February 02, 2017

Dissertation highlight: Danica Jensen Weiner, EdD ’16

Revisioning Parental Engagement: Partnerships for Authentic Dialogue and Reform

Revisioning Parental Engagement: Partnerships for Authentic Dialogue and Reform

Abstract:

Parental engagement in education plays such a significant role in student achievement that authors of No Child Left Behind included it as central to the task of reforming education in this nation (Howard & Reynolds, 2008).

At a critical time in educational transformation, NCLB incorporated the notion that parents would assume power and engage with schools around this monumental shift for accountability concerning the success of all students. Now the Every Student Succeeds Act, which reauthorized the Elementary and Secondary Education Act, upholds this task and calls for parent and family engagement in district and school improvement processes and the development of parents and family engagement policies.

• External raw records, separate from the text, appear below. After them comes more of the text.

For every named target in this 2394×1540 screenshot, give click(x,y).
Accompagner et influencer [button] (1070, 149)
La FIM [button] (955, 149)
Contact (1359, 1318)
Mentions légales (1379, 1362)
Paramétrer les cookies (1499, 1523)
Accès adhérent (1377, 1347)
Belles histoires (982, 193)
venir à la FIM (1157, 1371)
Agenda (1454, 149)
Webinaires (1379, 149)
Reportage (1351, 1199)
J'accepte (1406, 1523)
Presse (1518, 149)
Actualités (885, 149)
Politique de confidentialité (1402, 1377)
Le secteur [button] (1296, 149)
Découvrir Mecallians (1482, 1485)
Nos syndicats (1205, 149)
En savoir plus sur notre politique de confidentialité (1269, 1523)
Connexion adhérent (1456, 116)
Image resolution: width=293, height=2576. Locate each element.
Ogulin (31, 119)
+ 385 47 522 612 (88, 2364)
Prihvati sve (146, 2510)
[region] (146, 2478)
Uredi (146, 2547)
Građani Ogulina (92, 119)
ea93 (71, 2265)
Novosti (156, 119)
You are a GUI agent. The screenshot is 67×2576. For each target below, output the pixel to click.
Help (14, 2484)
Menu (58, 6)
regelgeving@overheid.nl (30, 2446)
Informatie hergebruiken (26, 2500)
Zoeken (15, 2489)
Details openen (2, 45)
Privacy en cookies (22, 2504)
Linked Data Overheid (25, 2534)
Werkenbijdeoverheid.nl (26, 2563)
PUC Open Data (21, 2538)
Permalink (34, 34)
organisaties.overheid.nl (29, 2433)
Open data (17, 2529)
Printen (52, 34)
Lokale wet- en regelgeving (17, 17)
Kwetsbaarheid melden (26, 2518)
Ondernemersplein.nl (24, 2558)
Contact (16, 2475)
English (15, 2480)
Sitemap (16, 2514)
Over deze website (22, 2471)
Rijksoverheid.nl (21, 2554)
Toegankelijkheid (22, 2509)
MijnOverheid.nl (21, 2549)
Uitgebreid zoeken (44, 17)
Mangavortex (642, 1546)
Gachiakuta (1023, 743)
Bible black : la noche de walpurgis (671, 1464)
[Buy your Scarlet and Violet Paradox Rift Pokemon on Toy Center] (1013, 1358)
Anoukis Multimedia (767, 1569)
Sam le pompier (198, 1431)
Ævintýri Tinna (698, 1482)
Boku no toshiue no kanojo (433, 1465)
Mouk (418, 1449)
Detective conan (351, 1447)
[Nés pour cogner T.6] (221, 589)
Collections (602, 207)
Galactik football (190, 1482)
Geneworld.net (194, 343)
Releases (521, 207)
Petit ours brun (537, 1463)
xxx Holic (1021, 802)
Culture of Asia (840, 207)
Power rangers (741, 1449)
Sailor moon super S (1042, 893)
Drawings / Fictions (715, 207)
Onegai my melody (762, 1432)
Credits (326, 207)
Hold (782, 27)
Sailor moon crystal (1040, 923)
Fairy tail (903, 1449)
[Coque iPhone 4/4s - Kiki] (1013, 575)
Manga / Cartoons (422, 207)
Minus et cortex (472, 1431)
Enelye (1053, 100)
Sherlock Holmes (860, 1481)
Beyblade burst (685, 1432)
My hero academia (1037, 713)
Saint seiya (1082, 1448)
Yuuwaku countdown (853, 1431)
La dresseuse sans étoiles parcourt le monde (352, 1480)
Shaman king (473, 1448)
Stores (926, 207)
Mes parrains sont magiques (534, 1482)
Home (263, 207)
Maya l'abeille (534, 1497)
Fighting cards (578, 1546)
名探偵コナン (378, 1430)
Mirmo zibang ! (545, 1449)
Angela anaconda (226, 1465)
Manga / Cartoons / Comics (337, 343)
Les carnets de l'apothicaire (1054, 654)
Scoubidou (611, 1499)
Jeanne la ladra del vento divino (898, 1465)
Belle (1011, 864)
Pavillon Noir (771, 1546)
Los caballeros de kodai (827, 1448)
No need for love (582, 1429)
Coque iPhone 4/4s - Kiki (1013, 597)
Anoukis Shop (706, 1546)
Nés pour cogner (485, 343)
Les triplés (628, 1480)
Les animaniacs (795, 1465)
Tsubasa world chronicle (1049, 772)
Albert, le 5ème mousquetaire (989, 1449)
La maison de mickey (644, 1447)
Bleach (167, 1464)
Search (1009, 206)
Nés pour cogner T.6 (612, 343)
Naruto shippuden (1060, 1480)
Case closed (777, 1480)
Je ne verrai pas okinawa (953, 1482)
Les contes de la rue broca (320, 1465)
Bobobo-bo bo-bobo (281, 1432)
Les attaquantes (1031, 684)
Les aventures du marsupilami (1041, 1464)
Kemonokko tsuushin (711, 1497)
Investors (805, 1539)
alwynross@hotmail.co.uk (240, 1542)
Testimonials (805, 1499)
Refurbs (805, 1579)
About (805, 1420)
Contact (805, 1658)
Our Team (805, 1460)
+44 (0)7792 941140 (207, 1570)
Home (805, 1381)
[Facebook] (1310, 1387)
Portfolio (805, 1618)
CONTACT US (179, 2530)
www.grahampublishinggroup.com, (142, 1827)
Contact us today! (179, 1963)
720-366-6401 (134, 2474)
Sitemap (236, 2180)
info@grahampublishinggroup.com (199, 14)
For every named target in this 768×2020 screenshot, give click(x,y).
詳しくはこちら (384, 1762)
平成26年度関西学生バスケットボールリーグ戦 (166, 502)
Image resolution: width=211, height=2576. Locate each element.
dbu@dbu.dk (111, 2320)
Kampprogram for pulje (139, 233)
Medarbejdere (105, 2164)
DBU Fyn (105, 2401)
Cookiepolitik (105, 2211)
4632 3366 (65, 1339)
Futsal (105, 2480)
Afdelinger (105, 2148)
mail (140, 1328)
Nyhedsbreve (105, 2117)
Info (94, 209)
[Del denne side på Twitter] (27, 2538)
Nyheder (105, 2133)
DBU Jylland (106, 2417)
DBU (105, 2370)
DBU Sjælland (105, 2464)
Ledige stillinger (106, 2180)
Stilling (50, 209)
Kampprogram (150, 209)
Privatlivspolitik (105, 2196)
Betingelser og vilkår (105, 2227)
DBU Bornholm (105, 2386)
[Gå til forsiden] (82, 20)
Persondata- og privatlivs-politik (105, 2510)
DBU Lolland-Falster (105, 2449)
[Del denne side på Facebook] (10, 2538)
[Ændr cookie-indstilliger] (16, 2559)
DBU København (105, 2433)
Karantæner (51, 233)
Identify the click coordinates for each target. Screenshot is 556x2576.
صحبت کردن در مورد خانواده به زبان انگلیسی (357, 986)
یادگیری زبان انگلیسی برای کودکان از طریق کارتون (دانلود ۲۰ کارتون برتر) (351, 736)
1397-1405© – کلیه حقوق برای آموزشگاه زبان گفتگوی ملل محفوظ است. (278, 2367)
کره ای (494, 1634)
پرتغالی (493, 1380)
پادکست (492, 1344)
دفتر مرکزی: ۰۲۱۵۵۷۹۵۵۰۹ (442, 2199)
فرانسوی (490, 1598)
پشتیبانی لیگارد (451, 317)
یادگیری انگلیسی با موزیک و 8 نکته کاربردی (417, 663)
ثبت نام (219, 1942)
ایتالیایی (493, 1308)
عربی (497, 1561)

Traditional notions of parental engagement have rarely addressed partnerships for educational reform and policy change (Cooper, 2009). Furthermore, narratives regarding parents of color are dominated by a deficit discourse of what families “lack”, described as, “empty vessels” that need to be “filled” with knowledge to be able to engage in schools like their White middle class counterparts (Lightfoot, 2004). This qualitative study examined a counternarrative definition of parental engagement according to Latino parents who have students in the secondary level of education in a particular community in which White privilege contributes to, and perpetuates, the marginalization and continued exclusion of particular groups.

Because of the study purpose, I employed a critical race methodology to focus on the lived experience Latino families through a counterstory that challenges the dominant narrative created and perpetuated by White privilege and traditional White educational discourse. Findings in this study centered on Latino families’ limited access to the school, school programs, and institutional knowledge and power; systemic barriers maintained by White privilege; the cultural funds of knowledge and expertise of Latino parents as educators and advocates; a critique of the system from participants’ perspectives, and recommendations participants had for change in current practice.

Through the findings major implications for practice surfaced, including an examination and elimination of systemic barriers, the use of counterstory to disrupt deficit narratives of families of color, and educators’ and educational leaders’ utilization of practices to structure venues for authentic dialogue for reform.